Required action: Up to and including the line that holds "Image resolution: width=804", print the data exactly from its first line; do not print the pictures.

Stored data:
=== Section Start ===
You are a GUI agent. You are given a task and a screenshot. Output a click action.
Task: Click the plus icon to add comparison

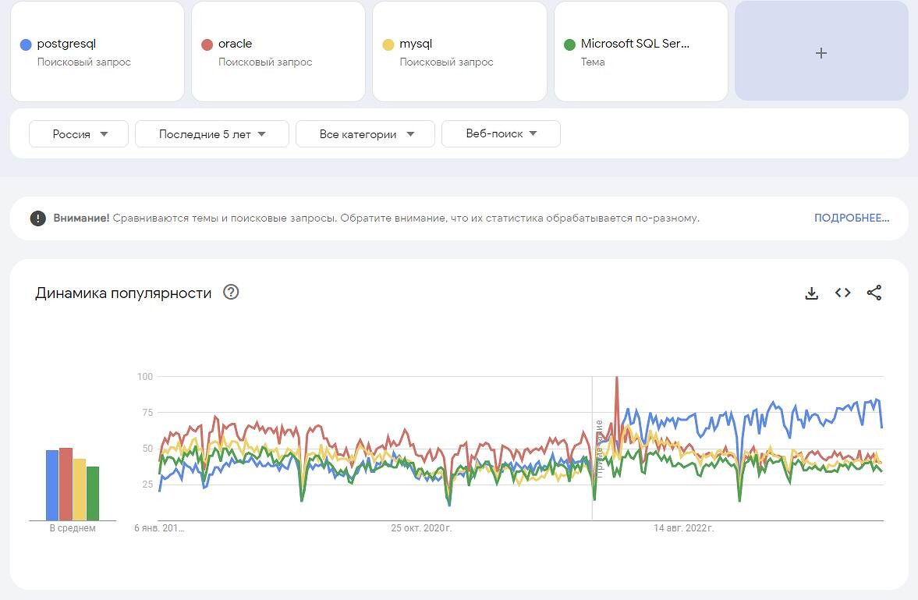point(821,53)
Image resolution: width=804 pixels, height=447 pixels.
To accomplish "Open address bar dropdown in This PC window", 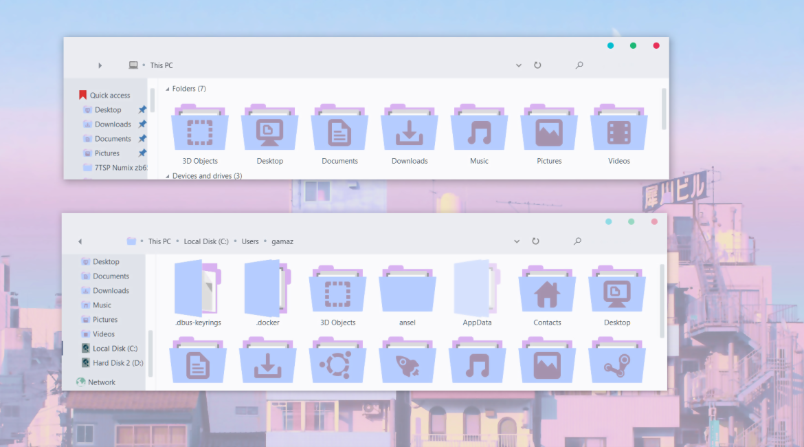I will click(x=518, y=65).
=== Section End ===
Answer for the task:
You are a GUI agent. You are given a task and a screenshot. Output a click action.
Task: Click the plus icon to add comparison

point(821,53)
Image resolution: width=804 pixels, height=447 pixels.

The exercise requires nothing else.